What Does It All Mean?
What does all this mean to someone about to invest in developing a complex software system that is to be marketed under the business model of the developer’s choosing? If the software system is a derivative work of a prior work owned by another, a copyright license to the prior work is needed.
If the software system is not a derivative work, a copyright license is not needed unless there is some other relationship between the parties that creates other obligations. This is true regardless of the nature of the licenses obtained for the prior work. This is also true regardless of the opinions of the author of the prior work.
Contrary to what some operatives might want us to think, the GPL and other open-source licenses do not have some special magic feature that allows them to infect other software. They have license limitations that apply to derivative works, just like any other copyright license.
If the license limitations are not acceptable, whether it is the GPL or a restrictive end-user license, the choice is to avoid using that software or to negotiate a different license.
Phil Albert, a LinuxInsider columnist, is a patent attorney and partner with the San Francisco office of the intellectual property law firm Townsend and Townsend and Crew LLP.
I think you are missing what part of the GPL is viral.
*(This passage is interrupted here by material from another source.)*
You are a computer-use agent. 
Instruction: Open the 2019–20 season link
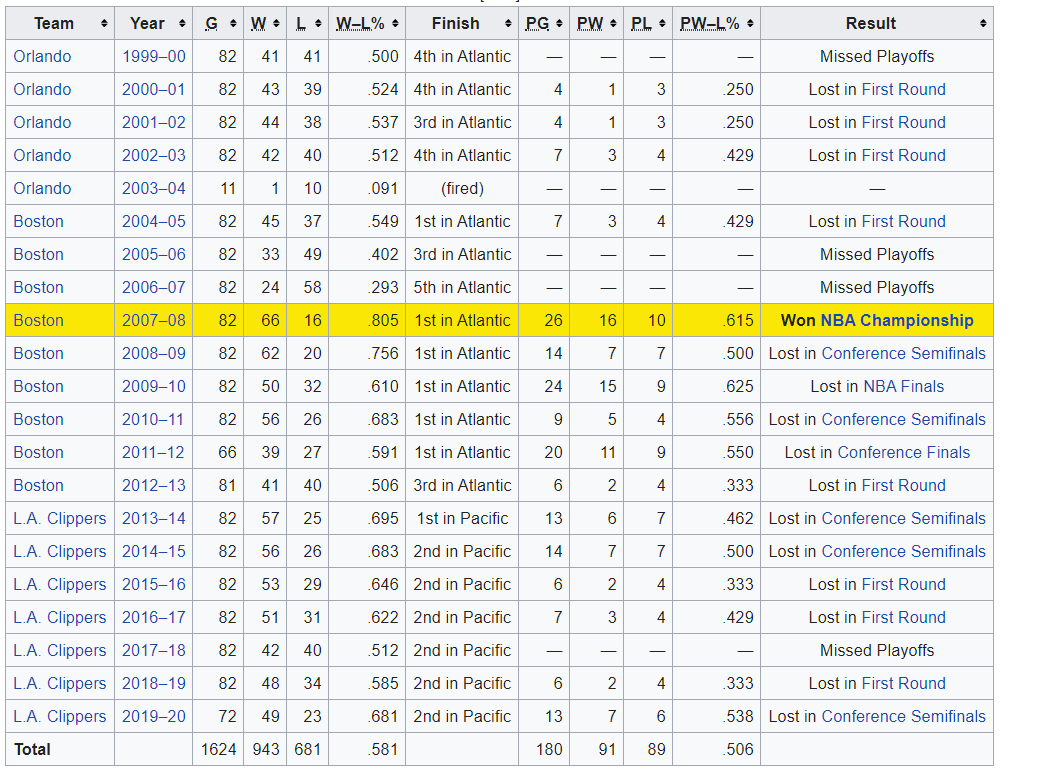point(153,717)
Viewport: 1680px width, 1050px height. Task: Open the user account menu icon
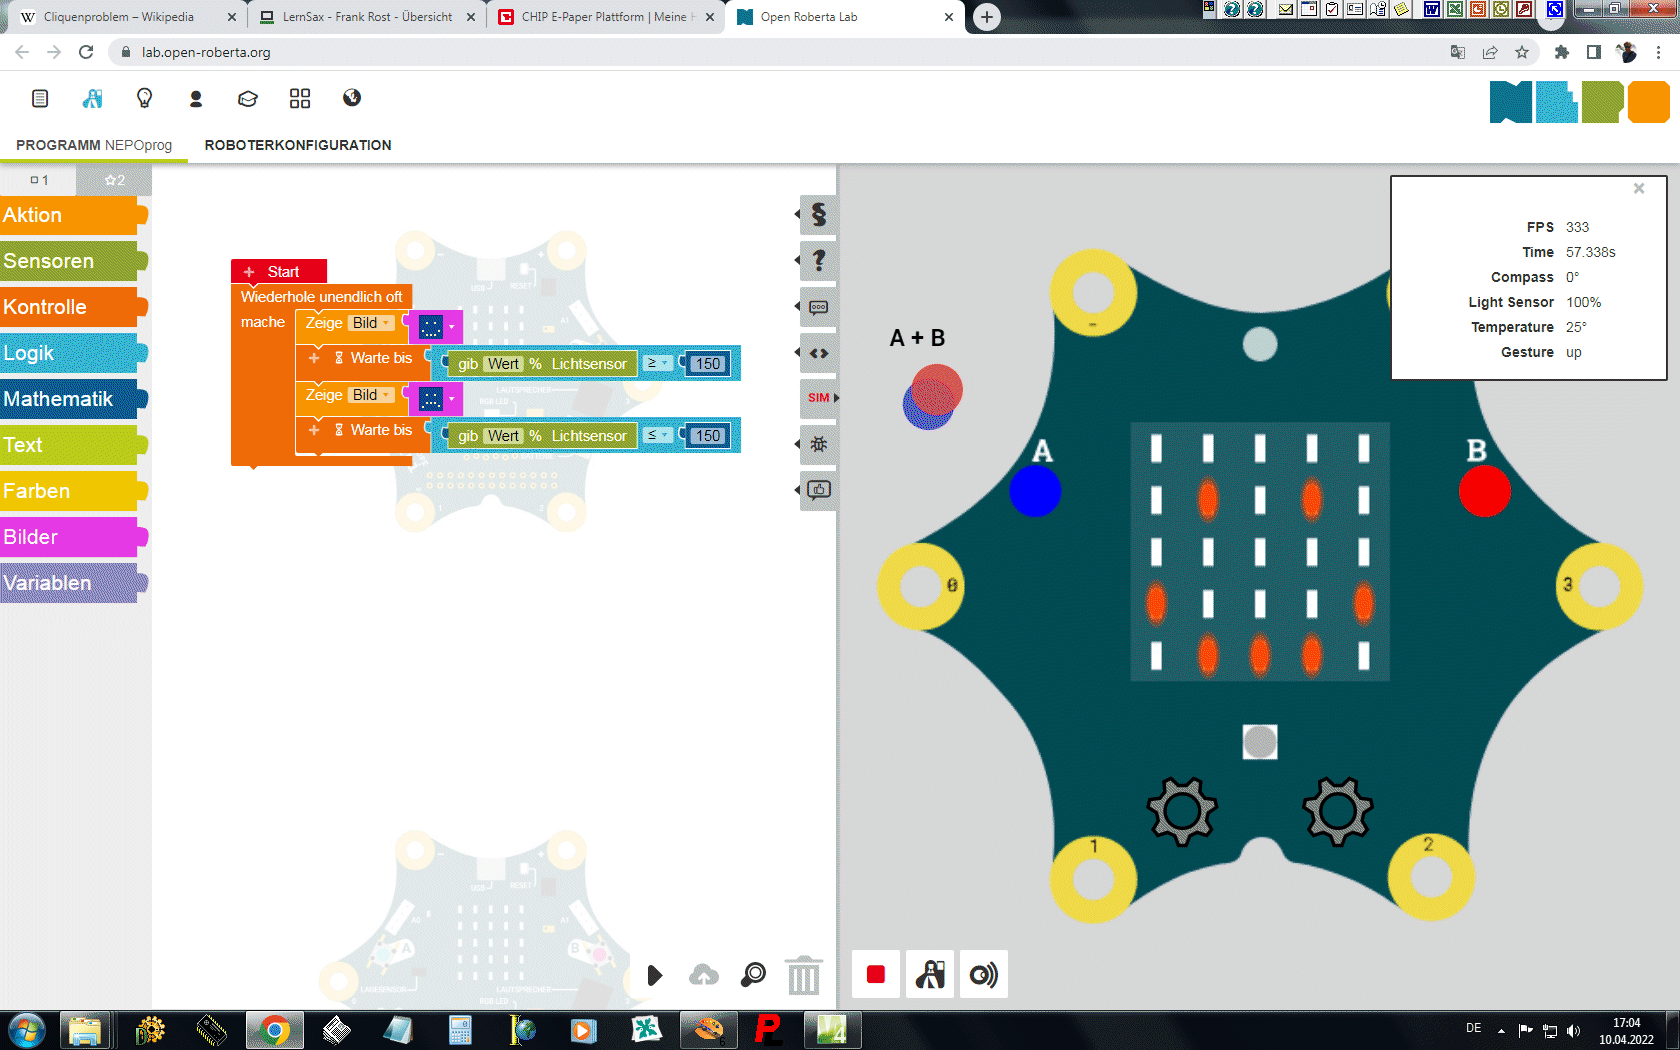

You don’t have to modify any GPL code… if you merely link with GPL code…. you must release all of the linked code under the GPL. THAT is the viral quality of the GPL. The modification parts of that are more reasonable. The LGPL was created to allow you to link to code that is under a GPL license without having to release the source code of the linked code under the GPL. LGPLed code is the only GPL license any sane company would consider linking with under these circumstances…. if they want to keep their code proprietary.
So the GPL *IS* virus-like…. the LGPL isn’t.
> If the license limitations are not acceptable,
> whether it is the GPL or a restrictive end-user
> license, the choice is to avoid using that
> software or to negotiate a different license.
There’s no need to avoid using GPL software, even if you disagree with its wording. The GPL gives all the rights to use the software and doesn’t make any restrictions on its use.
If you find that the GPL is too restrictive for distributing derivate works, then your choices are: not to make derivate works of GPL licensed software or not to distribute it.
Its perfectly legal to make a derivate work of a GPL software and use it for your own purposes, never releasing the source code of your modifications.
> Companies refer to open-source software as
> "potentially viral software" in the end-user
> licenses that accompany their proprietary
> software. The end-user license includes
> limitations against using the proprietary
> software with open-source licensed software.
This made me curious. So far I have heard of just one company (Microsoft) making using such wording in one of its licenses (which was for some MS SDK or other). Are there really other cases of such FUD-mongering in EULAs?
But the article was pretty sensible, thanks.